Public hearing: Gujarat riot victims

by Srinand Jha

New Delhi, April 04, 2007
First Published: 23:04 IST(4/4/2007)
Last Updated: 23:08 IST(4/4/2007)

Two hundred victims of the Gujarat riots deposed at a conference titled, "The Road Ahead" for a public hearing whose jury member included Planning Commission member BN Yugandhar and Siddhartha Vardharajan of The Hindu.

One of the victims - thirty six year old Hajra Hussain Sheikh’s says, "Fifty houses in my locality in Baroda were burnt and destroyed and we subsequently shifted to Godhra, where my mother stays. My husband is sick and disabled and my children have been forced into daily labour. There are 36 makeshift tents where displaced people live; there is filth all around. We have not received any assistance from the Government”.

Hajra Sheikh’s continuing plight - five years after the carnage happened in Gujarat - is representative of a larger problem of governance: The inability to reconcile the concepts of development and democracy, said Gagan Sethi of an Ahmedabad-based voluntary organisation called "Janvikas" - co-organisers of the first public hearing of the 2002 Gujarat riot victims in New Delhi.

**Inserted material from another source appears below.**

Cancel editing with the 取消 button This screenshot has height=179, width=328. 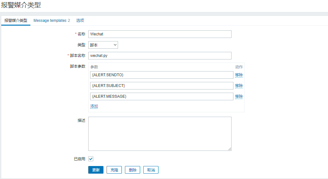click(x=151, y=170)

Sethi’s central argument: On the developmental index, Gujarat rates high. However, society has been turning more intolerant, fundamentalist and obscurantist. It is, he said, a similar situation being reflected at the national level: India’s GDP is on a rapid fast-forward mode, but it ranks poorly on the human index.

Concurring with that view is National Commission for Women (NCW) member Prof Zoya Hassan. “Concrete parameters of the government’s response to riot affected victims have to be evolved by designing a comprehensive rehabilitation package”.

A policy for Internally Displaced Persons (IDPs) was an idea repeatedly articulated at the meeting, with the Jury Chairman Justice AM Ahmadi advocating the concept of rehabilitation package that conforms to a standardised formula. “Development without the human element is development without a soul”, he said.

The rehabilitation package recently announced by the Union Government (Rs.106.57 crore) amounts to”death compensation”. An additional Rs.200-250 crore is required - if issues of livelihood and infrastructure are to be meaningfully addressed, said Shabnam Hashmi.

In his concluding remarks, Planning Commission member BN Yugandhar referred to the possibility of engaging organisations like the minority commission and small-scale industries corporation for raising funds/loans for Gujarat riot victims.